[Collected data]
========

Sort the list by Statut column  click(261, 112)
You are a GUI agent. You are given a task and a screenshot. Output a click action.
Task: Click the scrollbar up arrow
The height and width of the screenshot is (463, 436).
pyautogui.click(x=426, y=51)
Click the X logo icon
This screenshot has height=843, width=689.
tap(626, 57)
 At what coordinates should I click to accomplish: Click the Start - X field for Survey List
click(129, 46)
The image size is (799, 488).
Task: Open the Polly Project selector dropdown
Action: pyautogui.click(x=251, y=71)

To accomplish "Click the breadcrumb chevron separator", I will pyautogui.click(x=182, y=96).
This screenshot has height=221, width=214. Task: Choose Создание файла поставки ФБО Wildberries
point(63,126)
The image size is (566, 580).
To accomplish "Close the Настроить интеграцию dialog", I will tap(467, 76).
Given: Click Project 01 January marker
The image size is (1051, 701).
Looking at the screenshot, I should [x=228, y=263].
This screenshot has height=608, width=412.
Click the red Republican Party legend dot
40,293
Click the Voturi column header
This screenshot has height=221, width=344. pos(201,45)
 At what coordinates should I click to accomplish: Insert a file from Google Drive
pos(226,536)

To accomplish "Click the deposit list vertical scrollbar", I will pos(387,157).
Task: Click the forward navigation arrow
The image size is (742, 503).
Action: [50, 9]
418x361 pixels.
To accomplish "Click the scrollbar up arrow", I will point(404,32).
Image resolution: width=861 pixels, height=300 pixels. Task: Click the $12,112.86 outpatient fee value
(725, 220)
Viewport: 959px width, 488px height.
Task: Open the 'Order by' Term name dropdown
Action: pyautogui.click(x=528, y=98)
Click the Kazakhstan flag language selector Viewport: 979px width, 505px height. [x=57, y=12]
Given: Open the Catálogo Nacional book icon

========

Scan the entries above for the word "icon", then copy every line in which it occurs.

● **Task answer**
Click the X logo icon
Given: Open the Catálogo Nacional book icon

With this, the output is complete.